Speech on the Web. This site is devoted mainly to areas of phonetics and the speech sciences. Numerous links are provided to meetings and workshops, dictionaries, electronic journals, and publishers. Computational linguistics, natural language processing, and artificial intelligence are linked insofar as they relate to phonetics and the speech sciences. The site has a very basic but easy-to-navigate layout. As the disclaimer at the site addresses, there is currently a backlog in new link additions. Access: http://fonsg3.let.uva.nl/Other_pages.html.

Yamada Language Guides. Run under the aegis of the University of Oregon, this is the main competition to iLove Languages in content and style. A comprehensive guide to information on worldwide languages, the site includes useful and in-depth annotated listings of language-related news groups and mailing lists. An outstanding feature is the provision of fonts for different languages. The virtual language lab is of some use. Access: http://babel.uoregon.edu/yamada/guides.html.
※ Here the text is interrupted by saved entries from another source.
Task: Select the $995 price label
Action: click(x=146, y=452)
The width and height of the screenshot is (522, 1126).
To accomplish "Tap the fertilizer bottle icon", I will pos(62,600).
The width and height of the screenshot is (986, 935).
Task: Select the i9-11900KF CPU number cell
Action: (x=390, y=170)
Language Processing Tools and Software
Fonts in Cyberspace. As mentioned earlier, SIL provides an extensive guide list to language fonts containing over 400 sources for 123 languages. Provides links to various font archives as well as commercial fonts. Access: http://www.sil.org/computing/fonts/index.htm.
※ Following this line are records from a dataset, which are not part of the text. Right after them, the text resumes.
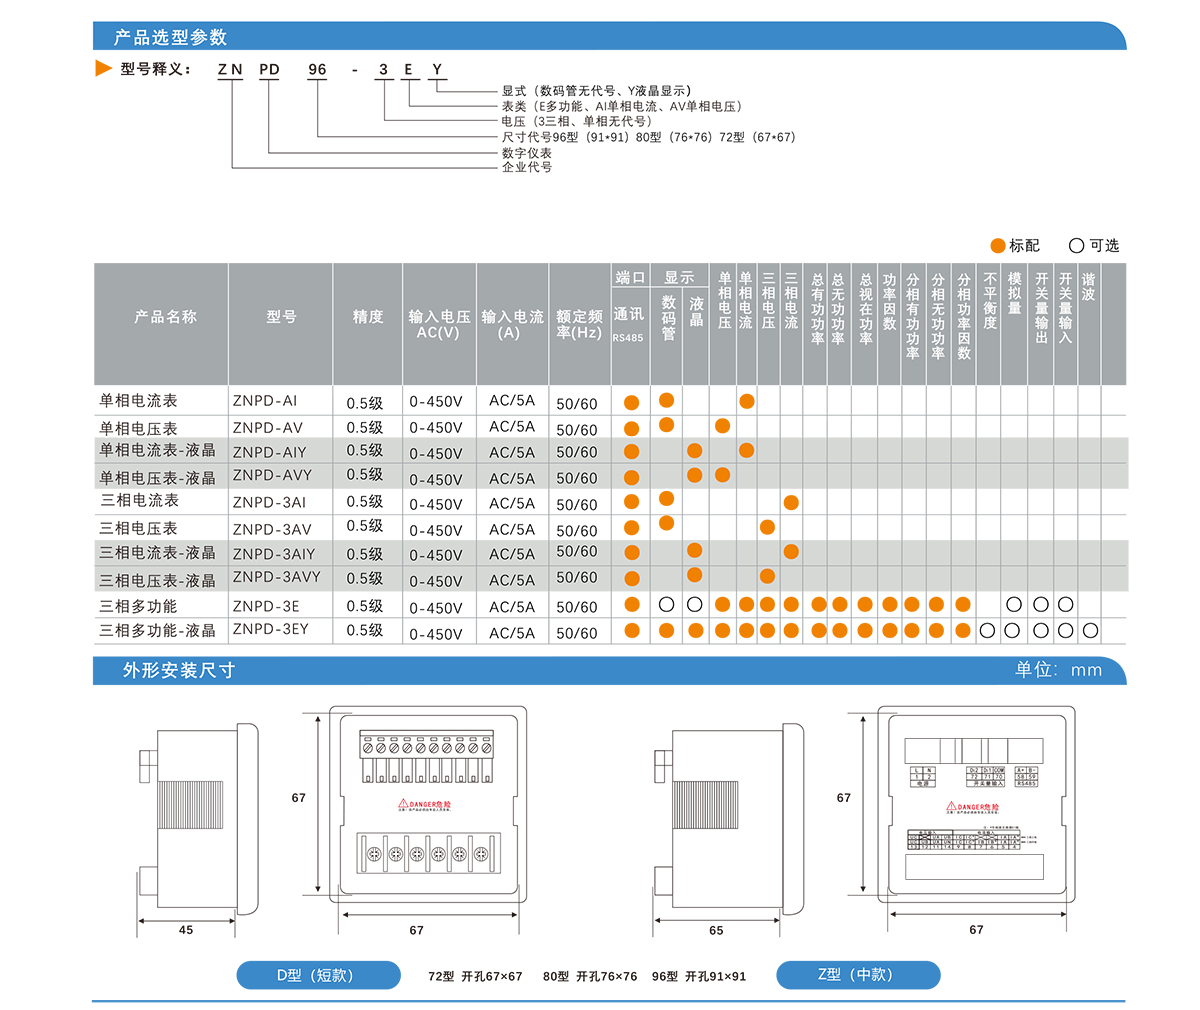The image size is (1200, 1010).
Task: Click the 三相多功能-液晶 product name row
Action: [x=158, y=631]
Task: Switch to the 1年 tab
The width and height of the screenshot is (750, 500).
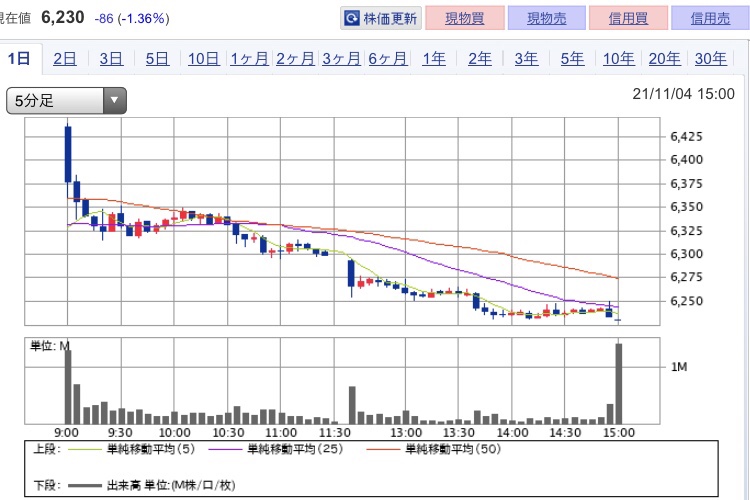Action: 433,59
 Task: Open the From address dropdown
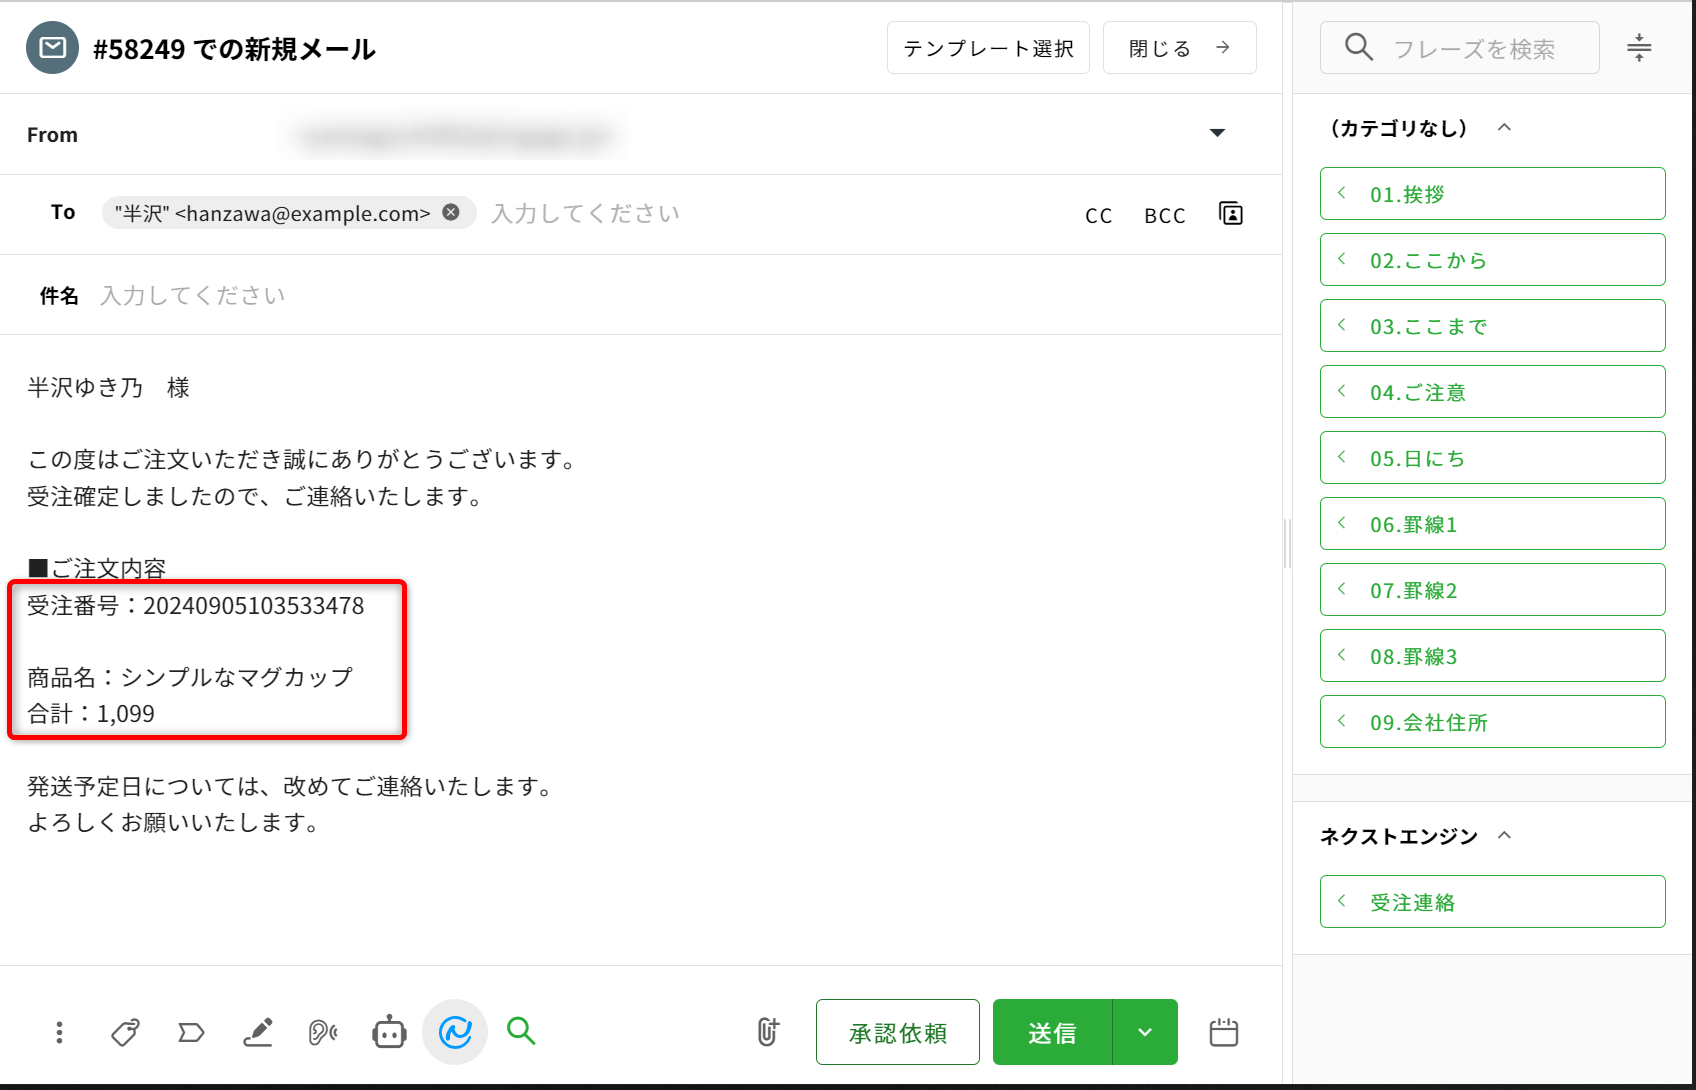click(1217, 133)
Linguistics Computing Resources on the Internet. SIL provides linguistic computing resources organized by topical categories. For example, under “software tools,” users can find a variety of language processing tools covering fonts, multilingual resources, speech analysis, text analysis, translation, and so on. Access: http://www.sil.org/linguistics/computing.html.

Natural Language Software Registry. This site is a superb compendium of the sources and capabilities of the range of natural language processing software available on the Web and secondarily of other natural language resources that are available. With the latest edition of the registry comes excellent added functionalities, including the provision of the capacity for menu-guided queries in addition to the previously highly structured listings and descriptions of software products. Access: http://registry.dfki.de/.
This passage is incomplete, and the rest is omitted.